* BEGIN *
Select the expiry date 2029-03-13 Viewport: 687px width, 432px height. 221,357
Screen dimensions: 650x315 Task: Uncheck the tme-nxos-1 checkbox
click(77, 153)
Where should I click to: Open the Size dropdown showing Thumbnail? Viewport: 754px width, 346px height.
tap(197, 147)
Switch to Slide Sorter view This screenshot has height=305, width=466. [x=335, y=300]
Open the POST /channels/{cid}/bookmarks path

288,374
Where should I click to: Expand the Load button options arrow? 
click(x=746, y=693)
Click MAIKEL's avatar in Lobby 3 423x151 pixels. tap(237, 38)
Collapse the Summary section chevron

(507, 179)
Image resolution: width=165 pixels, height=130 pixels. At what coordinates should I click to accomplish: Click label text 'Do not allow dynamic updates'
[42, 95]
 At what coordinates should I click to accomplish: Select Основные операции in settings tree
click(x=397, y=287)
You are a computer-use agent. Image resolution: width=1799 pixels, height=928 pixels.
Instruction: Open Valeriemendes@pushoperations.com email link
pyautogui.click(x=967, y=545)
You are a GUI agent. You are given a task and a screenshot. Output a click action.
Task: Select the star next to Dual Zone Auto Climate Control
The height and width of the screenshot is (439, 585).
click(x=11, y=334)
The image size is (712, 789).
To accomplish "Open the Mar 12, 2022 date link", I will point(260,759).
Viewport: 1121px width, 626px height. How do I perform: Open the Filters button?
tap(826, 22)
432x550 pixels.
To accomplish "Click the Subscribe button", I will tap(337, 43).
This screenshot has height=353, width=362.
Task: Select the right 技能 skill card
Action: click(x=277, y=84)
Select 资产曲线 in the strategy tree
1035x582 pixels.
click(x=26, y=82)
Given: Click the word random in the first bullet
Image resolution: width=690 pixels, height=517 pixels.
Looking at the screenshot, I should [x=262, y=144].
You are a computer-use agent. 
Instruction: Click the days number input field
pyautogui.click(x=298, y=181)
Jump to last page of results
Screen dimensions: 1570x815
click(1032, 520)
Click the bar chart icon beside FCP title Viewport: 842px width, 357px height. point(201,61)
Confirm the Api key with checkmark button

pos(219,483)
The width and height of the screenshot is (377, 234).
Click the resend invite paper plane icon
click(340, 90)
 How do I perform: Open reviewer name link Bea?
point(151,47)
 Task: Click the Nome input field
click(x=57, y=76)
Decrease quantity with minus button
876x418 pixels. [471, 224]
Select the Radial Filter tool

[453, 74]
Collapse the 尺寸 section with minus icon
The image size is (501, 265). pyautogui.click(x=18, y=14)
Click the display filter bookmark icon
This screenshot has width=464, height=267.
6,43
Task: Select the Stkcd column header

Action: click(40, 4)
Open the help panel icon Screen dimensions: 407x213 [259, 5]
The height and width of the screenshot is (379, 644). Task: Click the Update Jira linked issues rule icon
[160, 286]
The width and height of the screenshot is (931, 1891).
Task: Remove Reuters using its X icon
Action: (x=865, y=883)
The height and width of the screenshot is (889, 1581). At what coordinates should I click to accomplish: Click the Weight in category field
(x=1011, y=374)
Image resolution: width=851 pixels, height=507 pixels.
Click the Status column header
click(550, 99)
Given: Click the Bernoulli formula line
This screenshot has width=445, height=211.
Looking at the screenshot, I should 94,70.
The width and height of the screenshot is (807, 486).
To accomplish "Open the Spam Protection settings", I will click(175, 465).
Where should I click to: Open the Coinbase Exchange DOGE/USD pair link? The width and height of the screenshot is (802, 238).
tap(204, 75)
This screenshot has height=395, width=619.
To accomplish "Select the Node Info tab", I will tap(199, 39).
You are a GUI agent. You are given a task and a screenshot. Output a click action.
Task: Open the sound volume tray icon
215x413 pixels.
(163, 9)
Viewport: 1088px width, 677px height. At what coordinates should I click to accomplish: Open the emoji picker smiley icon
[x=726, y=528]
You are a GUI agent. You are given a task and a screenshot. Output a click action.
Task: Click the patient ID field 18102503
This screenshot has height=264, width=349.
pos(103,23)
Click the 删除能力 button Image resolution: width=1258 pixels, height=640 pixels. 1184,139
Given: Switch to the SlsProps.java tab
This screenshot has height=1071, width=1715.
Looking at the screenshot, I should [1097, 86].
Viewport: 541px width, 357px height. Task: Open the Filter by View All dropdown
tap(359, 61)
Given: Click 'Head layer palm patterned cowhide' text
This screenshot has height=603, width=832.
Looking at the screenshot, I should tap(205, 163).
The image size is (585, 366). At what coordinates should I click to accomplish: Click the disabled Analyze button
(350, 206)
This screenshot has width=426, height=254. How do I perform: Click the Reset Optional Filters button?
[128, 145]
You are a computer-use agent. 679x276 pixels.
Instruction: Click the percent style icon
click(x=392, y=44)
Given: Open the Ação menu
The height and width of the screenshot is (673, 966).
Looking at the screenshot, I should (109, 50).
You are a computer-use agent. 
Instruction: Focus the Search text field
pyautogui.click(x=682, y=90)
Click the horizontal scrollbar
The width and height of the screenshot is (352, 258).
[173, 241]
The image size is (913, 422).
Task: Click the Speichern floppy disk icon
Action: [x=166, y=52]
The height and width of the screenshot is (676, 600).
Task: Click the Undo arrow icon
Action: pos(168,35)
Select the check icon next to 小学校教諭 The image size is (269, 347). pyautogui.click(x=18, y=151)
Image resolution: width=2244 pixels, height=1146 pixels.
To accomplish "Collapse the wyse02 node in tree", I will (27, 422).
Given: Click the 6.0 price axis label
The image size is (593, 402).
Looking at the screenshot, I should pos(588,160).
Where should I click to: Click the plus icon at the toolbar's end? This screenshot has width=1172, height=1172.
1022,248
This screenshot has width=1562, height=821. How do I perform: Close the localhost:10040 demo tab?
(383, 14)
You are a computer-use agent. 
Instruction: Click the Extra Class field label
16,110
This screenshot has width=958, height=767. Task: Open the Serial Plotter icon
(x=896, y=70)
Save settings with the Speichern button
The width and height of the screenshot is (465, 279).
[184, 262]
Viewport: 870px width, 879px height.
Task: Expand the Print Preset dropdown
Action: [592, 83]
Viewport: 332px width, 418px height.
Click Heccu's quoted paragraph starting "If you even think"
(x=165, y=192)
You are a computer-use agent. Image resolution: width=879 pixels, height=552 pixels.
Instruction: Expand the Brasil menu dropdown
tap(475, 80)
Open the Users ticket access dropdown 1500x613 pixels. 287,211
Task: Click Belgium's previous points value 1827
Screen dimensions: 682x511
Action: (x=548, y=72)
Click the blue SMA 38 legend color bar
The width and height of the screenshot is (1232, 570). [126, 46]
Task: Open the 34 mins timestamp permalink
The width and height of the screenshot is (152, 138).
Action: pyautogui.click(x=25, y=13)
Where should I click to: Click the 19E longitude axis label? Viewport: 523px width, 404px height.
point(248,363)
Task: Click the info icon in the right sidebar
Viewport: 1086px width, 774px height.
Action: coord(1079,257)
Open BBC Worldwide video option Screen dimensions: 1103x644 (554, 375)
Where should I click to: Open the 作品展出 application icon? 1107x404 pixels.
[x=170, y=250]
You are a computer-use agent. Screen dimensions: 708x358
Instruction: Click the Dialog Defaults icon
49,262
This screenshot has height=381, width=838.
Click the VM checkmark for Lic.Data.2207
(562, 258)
* END *
- Set problem
Reproduce the records above verbatim, beginning at the line that contains "Image resolution: width=851" and stopping after the line that contains "Looking at the screenshot, I should 94,70.".

- Exercise answer
Image resolution: width=851 pixels, height=507 pixels.
Click the Status column header
click(550, 99)
Given: Click the Bernoulli formula line
This screenshot has width=445, height=211.
Looking at the screenshot, I should 94,70.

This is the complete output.